La compagnia di Mountain View ha precisato che è stata riscontrata una vulnerabilità di sicurezza in una delle API People di Google+ che consentiva agli sviluppatori di terze parti di accedere ai dati di oltre 500.000 utenti, inclusi i nomi utenti, indirizzi mail, dati sull'occupazione, la data di nascita, le foto del profilo ed altre informazioni.

Dal momento che i server di Google+ non conservano i log delle API per più di due settimane, la compagnia non è in grado di confermare in alcun modo il numero di utenti interessati dalla vulnerabilità, motivo per cui al momento si tratta solo di stime.

Google ha comunque voluto assicurare i propri utenti che non è stata riscontrata alcuna prova del fatto che gli sviluppatori fossero a conoscenza di questo errore, o che i dati fossero stati utilizzati in modo improprio da uno dei 438 sviluppatori che ne avrebbero potuto avere accesso.

"Tuttavia, abbiamo eseguito un'analisi dettagliata nelle due settimane precedenti alla patch del bug e da tale analisi profili siamo riusciti a riscontrare che fino a 500.000 account Google+ potrebbero essere potenzialmente interessati.
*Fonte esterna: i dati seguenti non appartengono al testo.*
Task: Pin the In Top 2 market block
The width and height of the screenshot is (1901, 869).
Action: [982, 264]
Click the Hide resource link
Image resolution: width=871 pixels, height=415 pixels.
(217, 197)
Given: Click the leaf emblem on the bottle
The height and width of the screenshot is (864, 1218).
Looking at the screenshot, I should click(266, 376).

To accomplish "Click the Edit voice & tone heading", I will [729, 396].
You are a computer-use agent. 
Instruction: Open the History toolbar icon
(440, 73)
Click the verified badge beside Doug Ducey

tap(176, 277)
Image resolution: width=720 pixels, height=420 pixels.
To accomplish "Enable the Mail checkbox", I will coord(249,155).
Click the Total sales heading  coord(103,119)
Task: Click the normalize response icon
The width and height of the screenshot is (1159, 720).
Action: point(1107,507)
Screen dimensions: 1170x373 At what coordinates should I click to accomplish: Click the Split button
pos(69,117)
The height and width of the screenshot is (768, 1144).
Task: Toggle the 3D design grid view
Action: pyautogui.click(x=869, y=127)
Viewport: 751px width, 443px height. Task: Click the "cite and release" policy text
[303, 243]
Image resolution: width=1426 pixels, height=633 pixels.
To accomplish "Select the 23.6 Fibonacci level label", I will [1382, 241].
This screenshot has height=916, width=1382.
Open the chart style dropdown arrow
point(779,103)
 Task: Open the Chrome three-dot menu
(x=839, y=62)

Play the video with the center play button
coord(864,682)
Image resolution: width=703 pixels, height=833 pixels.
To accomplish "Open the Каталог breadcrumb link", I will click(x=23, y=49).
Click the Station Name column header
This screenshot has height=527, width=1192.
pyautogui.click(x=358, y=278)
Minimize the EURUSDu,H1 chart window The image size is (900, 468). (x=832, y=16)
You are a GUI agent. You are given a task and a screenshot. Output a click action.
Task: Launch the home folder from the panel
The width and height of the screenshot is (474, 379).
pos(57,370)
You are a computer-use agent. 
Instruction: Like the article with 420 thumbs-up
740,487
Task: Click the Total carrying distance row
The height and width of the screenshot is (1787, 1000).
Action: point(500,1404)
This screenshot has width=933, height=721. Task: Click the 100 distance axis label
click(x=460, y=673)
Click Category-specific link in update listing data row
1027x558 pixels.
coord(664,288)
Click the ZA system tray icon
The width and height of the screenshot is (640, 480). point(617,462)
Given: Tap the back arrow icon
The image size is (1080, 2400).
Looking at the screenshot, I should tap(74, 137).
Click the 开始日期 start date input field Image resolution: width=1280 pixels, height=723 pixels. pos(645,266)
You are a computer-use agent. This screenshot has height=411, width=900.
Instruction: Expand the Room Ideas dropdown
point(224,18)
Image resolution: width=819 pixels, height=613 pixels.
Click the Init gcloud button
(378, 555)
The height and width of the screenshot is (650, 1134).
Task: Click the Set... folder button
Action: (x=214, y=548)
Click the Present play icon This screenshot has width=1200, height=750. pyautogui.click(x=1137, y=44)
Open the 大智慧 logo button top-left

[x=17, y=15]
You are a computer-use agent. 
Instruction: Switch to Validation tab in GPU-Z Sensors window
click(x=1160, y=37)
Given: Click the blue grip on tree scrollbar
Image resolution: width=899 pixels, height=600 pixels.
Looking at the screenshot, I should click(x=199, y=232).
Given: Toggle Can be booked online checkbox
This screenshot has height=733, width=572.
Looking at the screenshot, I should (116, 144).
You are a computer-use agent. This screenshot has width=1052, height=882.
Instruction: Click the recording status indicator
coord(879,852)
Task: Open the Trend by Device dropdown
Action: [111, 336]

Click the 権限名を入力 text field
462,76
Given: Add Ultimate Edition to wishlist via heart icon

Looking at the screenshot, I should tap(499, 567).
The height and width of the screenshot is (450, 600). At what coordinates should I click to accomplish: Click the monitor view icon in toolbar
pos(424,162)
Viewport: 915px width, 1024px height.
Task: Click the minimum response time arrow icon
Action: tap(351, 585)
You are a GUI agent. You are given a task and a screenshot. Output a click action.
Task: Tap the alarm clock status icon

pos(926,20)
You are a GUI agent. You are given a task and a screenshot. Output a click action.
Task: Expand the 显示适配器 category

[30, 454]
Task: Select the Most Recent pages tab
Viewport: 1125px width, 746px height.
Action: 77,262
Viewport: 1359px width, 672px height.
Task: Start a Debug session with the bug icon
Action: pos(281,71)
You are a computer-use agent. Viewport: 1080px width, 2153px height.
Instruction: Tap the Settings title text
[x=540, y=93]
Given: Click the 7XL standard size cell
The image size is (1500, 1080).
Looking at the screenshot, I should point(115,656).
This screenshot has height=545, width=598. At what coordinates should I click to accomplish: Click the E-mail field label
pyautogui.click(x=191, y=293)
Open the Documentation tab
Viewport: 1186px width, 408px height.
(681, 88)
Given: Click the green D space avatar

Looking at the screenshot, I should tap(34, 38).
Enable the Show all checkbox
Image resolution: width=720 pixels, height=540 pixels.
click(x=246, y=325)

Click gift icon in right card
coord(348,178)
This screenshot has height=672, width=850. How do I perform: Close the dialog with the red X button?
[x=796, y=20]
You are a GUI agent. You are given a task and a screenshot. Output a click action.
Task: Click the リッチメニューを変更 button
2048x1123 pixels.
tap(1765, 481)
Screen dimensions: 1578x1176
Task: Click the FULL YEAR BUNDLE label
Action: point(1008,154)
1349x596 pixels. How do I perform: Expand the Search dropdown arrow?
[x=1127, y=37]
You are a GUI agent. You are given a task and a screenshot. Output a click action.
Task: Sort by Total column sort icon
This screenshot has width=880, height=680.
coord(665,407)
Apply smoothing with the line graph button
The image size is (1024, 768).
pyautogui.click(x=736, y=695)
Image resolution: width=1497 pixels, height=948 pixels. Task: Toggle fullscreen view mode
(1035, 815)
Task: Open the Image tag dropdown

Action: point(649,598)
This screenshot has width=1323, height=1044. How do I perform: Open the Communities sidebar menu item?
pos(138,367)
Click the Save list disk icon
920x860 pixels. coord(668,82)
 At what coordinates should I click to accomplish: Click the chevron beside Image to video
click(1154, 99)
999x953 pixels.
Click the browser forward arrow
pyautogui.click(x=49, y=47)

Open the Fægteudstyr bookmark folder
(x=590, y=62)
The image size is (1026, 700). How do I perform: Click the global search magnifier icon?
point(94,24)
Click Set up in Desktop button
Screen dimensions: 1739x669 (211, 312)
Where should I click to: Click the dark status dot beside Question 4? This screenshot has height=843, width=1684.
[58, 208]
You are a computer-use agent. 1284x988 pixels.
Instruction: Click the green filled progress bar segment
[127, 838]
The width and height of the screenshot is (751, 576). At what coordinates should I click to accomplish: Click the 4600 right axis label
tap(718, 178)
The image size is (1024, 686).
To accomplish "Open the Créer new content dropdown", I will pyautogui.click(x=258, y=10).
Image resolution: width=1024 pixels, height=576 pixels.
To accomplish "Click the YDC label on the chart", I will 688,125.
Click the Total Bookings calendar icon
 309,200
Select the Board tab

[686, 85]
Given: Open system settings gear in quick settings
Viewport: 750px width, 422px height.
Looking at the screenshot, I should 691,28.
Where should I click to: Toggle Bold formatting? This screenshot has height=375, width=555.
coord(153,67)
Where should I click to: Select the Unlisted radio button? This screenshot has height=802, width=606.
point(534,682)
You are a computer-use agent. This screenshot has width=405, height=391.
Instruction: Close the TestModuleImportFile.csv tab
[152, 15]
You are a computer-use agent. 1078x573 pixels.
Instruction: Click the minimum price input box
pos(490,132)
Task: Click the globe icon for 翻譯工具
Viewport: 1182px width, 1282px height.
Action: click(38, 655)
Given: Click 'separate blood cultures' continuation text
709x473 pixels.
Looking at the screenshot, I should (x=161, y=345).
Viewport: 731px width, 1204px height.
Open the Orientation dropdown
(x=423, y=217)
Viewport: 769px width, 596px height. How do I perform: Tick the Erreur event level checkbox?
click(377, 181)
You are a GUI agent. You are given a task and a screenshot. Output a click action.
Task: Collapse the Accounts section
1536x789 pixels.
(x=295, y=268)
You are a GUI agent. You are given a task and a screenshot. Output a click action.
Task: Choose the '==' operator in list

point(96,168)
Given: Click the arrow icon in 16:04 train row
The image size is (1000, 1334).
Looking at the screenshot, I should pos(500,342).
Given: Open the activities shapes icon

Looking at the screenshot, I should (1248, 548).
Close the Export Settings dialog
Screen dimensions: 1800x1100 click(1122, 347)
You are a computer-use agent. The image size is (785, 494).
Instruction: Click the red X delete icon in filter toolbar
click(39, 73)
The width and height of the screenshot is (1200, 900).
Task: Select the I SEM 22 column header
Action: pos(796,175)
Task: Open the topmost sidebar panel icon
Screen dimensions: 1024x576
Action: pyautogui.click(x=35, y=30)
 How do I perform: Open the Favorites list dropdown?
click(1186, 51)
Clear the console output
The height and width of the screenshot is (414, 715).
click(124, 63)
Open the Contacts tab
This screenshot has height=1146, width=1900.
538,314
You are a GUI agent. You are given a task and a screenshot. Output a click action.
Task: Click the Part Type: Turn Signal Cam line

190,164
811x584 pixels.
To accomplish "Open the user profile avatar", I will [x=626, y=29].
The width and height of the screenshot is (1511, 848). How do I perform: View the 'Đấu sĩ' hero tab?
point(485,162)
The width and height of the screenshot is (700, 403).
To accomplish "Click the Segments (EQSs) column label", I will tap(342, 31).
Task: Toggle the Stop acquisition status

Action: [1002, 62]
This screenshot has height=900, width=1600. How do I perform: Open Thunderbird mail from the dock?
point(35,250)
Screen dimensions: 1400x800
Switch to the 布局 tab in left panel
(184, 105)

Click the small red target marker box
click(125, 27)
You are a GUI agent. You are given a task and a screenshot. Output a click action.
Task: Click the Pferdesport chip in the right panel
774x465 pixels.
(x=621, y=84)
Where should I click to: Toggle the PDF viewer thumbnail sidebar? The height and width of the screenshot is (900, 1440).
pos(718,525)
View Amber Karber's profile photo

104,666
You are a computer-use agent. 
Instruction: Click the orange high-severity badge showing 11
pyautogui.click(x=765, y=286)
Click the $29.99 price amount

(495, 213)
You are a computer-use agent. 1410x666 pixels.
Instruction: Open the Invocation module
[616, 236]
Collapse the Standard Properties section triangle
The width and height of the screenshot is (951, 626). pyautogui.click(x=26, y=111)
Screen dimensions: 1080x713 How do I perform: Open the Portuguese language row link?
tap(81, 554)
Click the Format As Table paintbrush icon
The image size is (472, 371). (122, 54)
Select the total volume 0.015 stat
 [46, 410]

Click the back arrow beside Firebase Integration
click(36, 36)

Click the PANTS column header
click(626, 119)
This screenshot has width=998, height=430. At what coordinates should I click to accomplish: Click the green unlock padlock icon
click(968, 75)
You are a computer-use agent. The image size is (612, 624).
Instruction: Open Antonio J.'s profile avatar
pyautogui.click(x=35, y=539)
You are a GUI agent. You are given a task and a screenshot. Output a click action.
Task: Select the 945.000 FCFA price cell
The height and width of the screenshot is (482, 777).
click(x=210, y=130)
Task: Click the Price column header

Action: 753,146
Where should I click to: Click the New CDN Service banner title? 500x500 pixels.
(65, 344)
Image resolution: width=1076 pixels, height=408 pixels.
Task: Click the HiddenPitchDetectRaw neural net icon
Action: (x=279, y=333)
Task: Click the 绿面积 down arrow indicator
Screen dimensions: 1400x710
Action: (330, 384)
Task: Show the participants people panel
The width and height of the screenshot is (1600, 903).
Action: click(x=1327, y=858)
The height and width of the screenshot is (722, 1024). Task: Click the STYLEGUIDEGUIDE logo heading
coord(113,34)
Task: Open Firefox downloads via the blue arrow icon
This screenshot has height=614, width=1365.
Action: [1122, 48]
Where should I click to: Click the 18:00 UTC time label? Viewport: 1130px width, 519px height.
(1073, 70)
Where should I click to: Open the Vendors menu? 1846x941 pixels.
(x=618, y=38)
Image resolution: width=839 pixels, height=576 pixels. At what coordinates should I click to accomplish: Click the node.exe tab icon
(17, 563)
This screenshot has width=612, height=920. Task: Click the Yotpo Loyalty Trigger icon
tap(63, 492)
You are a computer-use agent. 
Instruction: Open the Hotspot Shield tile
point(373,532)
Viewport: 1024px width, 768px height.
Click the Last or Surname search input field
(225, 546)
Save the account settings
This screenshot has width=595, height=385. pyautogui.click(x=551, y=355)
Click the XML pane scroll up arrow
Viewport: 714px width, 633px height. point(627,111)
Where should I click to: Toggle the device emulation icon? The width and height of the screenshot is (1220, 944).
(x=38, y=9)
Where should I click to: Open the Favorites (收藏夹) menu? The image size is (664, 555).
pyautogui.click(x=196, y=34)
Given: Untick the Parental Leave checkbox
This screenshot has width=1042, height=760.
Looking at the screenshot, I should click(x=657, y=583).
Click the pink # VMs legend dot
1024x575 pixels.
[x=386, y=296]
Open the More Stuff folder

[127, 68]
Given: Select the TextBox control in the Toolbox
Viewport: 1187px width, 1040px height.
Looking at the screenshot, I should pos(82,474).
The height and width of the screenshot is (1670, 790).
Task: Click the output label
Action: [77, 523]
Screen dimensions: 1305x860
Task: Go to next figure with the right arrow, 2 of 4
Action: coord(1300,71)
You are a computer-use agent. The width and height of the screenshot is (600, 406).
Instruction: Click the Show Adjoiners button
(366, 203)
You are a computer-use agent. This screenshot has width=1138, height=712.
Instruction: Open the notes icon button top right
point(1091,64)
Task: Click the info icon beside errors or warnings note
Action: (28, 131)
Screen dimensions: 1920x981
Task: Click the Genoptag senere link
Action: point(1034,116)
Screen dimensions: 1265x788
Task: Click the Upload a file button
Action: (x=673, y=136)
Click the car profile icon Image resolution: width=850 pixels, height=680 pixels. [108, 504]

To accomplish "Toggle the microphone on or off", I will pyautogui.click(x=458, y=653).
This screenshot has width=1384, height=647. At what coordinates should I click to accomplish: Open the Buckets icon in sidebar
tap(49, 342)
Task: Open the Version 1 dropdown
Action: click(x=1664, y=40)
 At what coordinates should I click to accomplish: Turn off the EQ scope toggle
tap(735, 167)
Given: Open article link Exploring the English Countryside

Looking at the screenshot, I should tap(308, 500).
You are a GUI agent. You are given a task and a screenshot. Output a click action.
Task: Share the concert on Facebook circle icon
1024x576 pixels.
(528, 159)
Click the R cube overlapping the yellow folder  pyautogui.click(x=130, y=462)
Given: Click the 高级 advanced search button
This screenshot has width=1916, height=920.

La nostra analisi ha dimostrato che fino a 438 applicazioni potrebbero aver utilizzato questa API" si legge in un post pubblicato proprio da Google sul proprio profilo ufficiale Plus.

La vulnerabilità era aperta dal 2015 ed è stata scoperta solo lo scorso mese di marzo, dopo che Google l'aveva scoperta. La società ha scelto di non rivelare la violazione al pubblico per evitare una psicosi, visto che il periodo era lo stesso del caso Cambridge Analytica di Facebook.

Il motore di ricerca non ha rivelato i dettagli tecnici, ma la natura sembra essere molto simile alle API di Facebook che recentemente hanno permesso agli sviluppatori non autorizzati di accedere ai dati privati degli utenti.

Google ha anche annunciato la chiusura della rete di social media, riconoscendo che non ha ottenuto l'adozione sperata: basti pensare che il 90% delle sessioni ha una durata inferiore ai cinque secondi. Google+ chiuderà i battenti agli utenti pubblici entro la fine di agosto 2019, mentre resterà accessibile per gli utenti Enterprise.